Repeat these lines exactly, beginning at the line that contains "Where should I click to: Expand" and stopping after the line that contains "[x=61, y=143]".

> _Target position lines_:
○ ○ ○
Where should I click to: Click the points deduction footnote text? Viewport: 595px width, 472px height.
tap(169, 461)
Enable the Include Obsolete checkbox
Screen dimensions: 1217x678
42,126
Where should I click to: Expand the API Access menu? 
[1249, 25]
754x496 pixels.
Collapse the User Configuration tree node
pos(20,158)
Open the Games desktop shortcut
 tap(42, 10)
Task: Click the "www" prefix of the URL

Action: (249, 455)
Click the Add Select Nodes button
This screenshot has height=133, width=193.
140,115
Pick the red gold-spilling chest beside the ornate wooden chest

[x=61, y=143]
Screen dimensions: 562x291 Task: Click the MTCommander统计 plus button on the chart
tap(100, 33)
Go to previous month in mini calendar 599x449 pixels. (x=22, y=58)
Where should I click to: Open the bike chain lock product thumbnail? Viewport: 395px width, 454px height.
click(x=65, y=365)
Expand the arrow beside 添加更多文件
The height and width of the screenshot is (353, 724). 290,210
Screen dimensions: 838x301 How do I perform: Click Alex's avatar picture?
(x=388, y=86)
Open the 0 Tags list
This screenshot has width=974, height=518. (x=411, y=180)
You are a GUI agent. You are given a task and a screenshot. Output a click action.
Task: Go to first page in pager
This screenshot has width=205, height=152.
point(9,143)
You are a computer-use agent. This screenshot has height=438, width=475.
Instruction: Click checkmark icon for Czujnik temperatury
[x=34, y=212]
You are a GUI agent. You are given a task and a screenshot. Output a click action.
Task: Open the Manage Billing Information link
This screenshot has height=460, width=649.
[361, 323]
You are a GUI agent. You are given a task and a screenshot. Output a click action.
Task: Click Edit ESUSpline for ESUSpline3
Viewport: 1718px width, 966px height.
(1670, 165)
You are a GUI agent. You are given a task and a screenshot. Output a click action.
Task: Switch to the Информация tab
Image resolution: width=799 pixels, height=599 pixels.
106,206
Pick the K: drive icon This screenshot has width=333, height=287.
○ ○ ○
> _TASK RESPONSE_:
Where should I click to: Expand the API Access menu? 
[1249, 25]
754x496 pixels.
Collapse the User Configuration tree node
pos(20,158)
Open the Games desktop shortcut
 tap(42, 10)
Task: Click the "www" prefix of the URL

Action: (249, 455)
Click the Add Select Nodes button
This screenshot has height=133, width=193.
140,115
Pick the red gold-spilling chest beside the ornate wooden chest

[x=61, y=143]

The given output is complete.